TEMPO Interaktif, Jakarta - Pemerintah ngebut menyelesaikan Rancangan Undang-Undang Pengadaan Tanah untuk Kepentingan Umum sehingga tahun depan--bersama-sama Dewan Perwakilan Rakyat--sudah bisa disetujui untuk menjadi undang-undang.
Wakil Presiden Boediono menjelaskan, dalam undang-undang itu, akan diatur soal pembebasan lahan untuk kepentingan umum, seperti pembangunan jalan tol. Tujuan undang-undang itu adalah untuk menghilangkan hambatan-hambatan pembebasan lahan untuk kepentingan umum yang ada selama ini.
"Arahnya untuk menghilangkan hambatan karena sekarang ini prosesnya kok mandek," kata Boediono kepada Tempo di kantornya. "Bahkan, di negara yang paling liberal atau neolib pun, hal semacam ini sudah diatur."
Menurut Boediono, asas dari undang-undang itu adalah keadilan, baik bagi pemilik tanah maupun untuk kepentingan umum. Jika sudah untuk kepentingan umum, kepentingan pribadi harus tunduk. Namun, undang-undang ini akan diusahakan seadil mungkin agar jangan sampai kepentingan umum jauh lebih besar daripada kepentingan pribadi. Sebaliknya, jangan sampai kepentingan pribadi mendominasi kepentingan umum.
Menteri Koordinator Perekonomian Hatta Rajasa pada kesempatan terpisah menambahkan, pemerintah akan mengintegrasikan seluruh aturan pengadaan lahan dalam satu undang-undang untuk menjamin kepastian hukum sehingga memberikan kemudahan berinvestasi di Indonesia.
Rancangan itu ditargetkan rampung dan akan diajukan ke DPR dalam 100 hari pertama pemerintahan Presiden Susilo Bambang Yudhoyono. "Ini untuk menjebol sumbatan dan hambatan sehingga dalam 100 hari nanti, ibarat pipa yang tersumbat, bisa segera selesai," kata Hatta.
Dia mengaku telah menerima banyak masukan agar kepastian hukum dalam pengadaan lahan ini diatur dalam sebuah peraturan pemerintah pengganti undang-undang. "Tapi, agar baik, lewat undang-undang saja."
Deputi Menteri Koordinator Perekonomian Bidang Infrastruktur dan Pengembangan Wilayah Bambang Susantono mengatakan RUU Pengadaan Lahan merupakan penyatuan sejumlah aturan sejenis.

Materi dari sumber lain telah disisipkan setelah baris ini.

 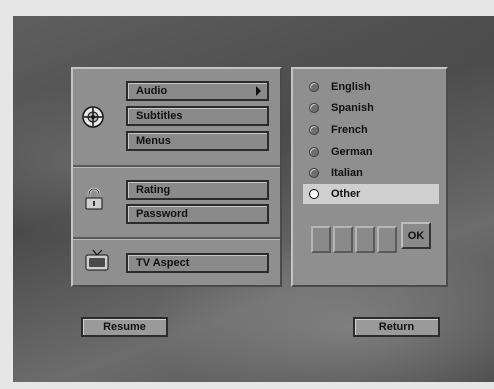 I want to click on language-label: Other, so click(x=346, y=194).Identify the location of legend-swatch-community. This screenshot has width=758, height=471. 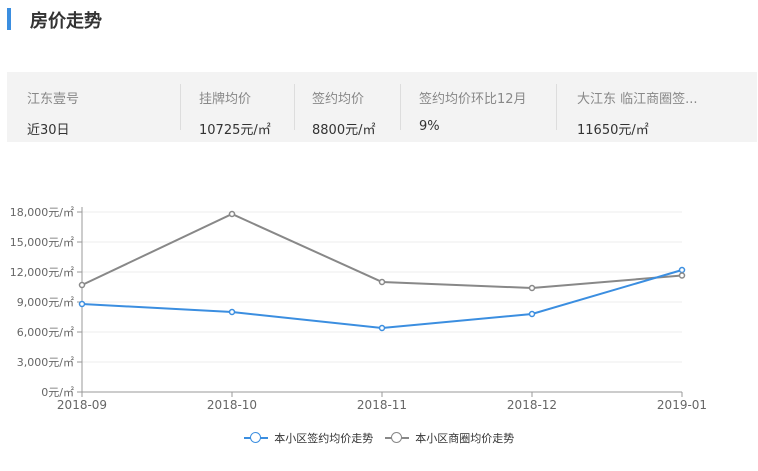
(256, 438). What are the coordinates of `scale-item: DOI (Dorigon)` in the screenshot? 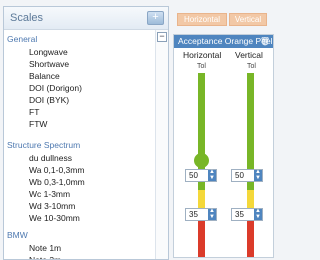 It's located at (56, 88).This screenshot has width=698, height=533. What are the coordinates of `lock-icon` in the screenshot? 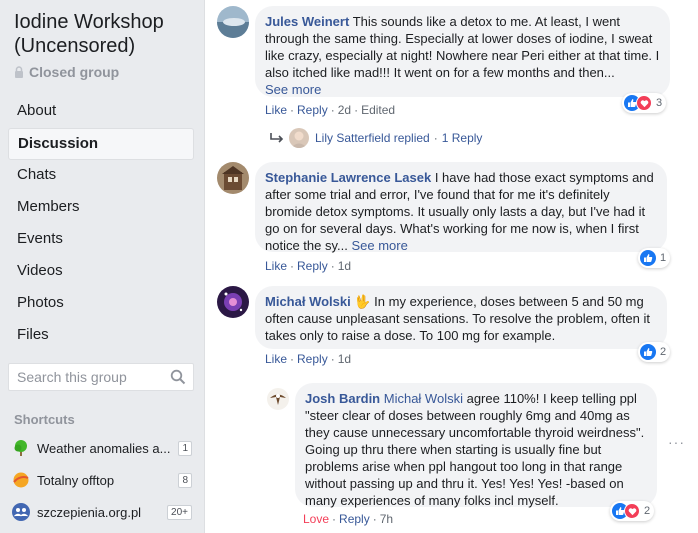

Aturan itu meliputi Peraturan Presiden Nomor 36 Tahun 2005, yang diubah lewat Peraturan Presiden Nomor 65 Tahun 2006 tentang Pengadaan Tanah bagi Pelaksanaan Pembangunan untuk Kepentingan Umum, serta Peraturan Kepala Badan Pertanahan Nasional Nomor 3 Tahun 2007 tentang ketentuan pelaksanaan dua peraturan presiden tersebut.
Menurut Bambang, selama ini banyak keluhan atas aturan-aturan itu yang menyebabkan prosedur pembebasan lahan menjadi terlalu panjang.
Selama ini, kata Bambang, investor menuntut dua penjaminan dari pemerintah pada proyek-proyek infrastruktur, yakni masalah harga dan waktu. Pada sisi harga, investor meminta kepastian soal patokan harga tanah pada lahan yang akan dibangun untuk kepentingan publik. Dari sisi waktu, investor berharap memperoleh kepastian jika ternyata dalam kurun waktu tertentu pembebasan lahan tak bisa dilakukan 100 persen.